→ **Page**
────────────────────

- Born: Walter Wilhelm Karl Ernst Rilla 22 August 1894 Neunkirchen, German Empire
- Died: 21 November 1980 (aged 86) Rosenheim, West Germany
- Other name: Walther Rilla
- Occupation: Actor
- Years active: 1922–1977 (film)

= Walter Rilla =

German actor (1894–1980)

Walter Rilla (22 August 1894 - 21 November 1980) was a German film actor. He appeared in more than 130 films between 1922 and 1977. He was born in Neunkirchen, Germany and died in Rosenheim, Germany.

==Career==
Rilla began his acting career on the German stage, then debuted in film during the silent era. This included an early role for him in Friedrich Wilhelm Murnau's The Grand Duke's Finances in 1924. Following the rise of the Nazi Party to power in 1933, Rilla, a member of the communist party, immigrated in 1936 to Britain and became a regular performer in British films often in villainous or aristocratic roles. Both during and after the Second World War he played Nazi officers or agents.

────────────────────

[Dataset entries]
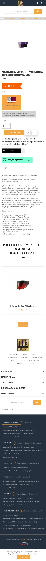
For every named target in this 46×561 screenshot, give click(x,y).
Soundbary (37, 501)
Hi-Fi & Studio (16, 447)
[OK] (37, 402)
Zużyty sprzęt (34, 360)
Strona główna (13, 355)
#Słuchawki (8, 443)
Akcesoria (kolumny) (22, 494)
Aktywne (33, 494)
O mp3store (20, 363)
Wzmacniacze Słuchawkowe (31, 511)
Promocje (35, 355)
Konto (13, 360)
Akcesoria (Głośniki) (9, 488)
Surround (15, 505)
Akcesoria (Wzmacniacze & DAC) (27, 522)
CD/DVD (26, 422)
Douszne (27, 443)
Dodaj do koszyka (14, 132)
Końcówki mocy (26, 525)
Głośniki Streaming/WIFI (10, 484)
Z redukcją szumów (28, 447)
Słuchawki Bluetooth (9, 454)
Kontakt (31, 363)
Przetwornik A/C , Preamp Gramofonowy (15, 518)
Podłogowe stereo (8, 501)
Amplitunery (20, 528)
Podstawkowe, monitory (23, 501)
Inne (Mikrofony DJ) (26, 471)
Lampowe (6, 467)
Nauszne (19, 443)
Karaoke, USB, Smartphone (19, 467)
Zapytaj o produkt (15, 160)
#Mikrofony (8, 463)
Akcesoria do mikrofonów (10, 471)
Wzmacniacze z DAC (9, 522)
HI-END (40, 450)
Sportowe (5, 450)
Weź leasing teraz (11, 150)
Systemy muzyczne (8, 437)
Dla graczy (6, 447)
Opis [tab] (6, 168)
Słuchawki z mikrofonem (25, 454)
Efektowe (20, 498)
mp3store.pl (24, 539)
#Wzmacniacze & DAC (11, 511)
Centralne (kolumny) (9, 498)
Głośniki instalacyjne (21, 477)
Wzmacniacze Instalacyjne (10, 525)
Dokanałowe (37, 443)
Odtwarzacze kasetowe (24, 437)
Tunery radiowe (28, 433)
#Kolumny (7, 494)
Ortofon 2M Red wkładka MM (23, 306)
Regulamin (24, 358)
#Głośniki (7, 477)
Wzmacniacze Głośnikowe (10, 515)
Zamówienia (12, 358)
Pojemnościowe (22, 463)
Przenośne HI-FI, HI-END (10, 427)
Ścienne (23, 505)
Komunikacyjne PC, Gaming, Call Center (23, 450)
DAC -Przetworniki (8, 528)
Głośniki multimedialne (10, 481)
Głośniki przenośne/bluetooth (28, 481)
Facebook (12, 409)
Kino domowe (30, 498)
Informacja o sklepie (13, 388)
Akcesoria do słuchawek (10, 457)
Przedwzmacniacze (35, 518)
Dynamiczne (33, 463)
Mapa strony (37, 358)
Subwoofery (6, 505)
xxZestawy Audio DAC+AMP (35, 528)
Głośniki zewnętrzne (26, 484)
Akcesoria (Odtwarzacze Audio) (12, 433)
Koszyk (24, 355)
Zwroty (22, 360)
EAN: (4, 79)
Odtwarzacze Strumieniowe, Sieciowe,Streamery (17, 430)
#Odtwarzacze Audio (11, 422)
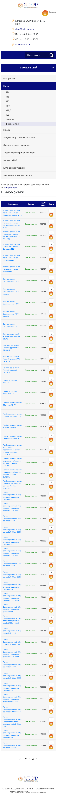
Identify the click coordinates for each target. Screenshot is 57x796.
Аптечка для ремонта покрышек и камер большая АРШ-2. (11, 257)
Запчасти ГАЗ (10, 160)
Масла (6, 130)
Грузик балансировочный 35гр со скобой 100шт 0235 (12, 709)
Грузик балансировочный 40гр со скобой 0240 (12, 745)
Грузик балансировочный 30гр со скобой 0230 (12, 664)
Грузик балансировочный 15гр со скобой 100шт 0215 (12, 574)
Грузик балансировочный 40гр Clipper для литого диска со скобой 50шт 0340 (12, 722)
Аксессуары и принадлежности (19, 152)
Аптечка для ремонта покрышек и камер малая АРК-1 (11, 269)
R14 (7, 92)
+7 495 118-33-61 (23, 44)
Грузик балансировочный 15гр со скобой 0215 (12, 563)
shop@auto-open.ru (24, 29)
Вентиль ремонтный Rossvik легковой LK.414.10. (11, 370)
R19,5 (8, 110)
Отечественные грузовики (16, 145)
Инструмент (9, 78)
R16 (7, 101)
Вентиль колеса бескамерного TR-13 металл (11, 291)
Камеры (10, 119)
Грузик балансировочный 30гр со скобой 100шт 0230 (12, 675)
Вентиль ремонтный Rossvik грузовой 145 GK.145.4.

────────────────────

→ **Objectives**
1 - In what year did Walter Rilla immigrate to Britain, according to the Walter Rilla page?
2 - Condense the paragraph of the Walter Rilla page that begins "Rilla began his acting career" into a short bulleted list that keeps its main facts.
3 - Transcribe everything in the Walter Rilla page from "German actor (1894–1980)" down to "officers or agents.".

→ **Solutions below**
1 - He immigrated to Britain in 1936.

2 -
- Started on the German stage, then moved into silent films.
- Had an early role in Friedrich Wilhelm Murnau's The Grand Duke's Finances (1924).
- As a communist party member, immigrated to Britain in 1936 after the Nazis came to power in 1933.
- Became a regular in British films, often playing villainous or aristocratic roles.
- Played Nazi officers or agents during and after the Second World War.

3 -
German actor (1894–1980)

Walter Rilla (22 August 1894 - 21 November 1980) was a German film actor. He appeared in more than 130 films between 1922 and 1977. He was born in Neunkirchen, Germany and died in Rosenheim, Germany.

==Career==
Rilla began his acting career on the German stage, then debuted in film during the silent era. This included an early role for him in Friedrich Wilhelm Murnau's The Grand Duke's Finances in 1924. Following the rise of the Nazi Party to power in 1933, Rilla, a member of the communist party, immigrated in 1936 to Britain and became a regular performer in British films often in villainous or aristocratic roles. Both during and after the Second World War he played Nazi officers or agents.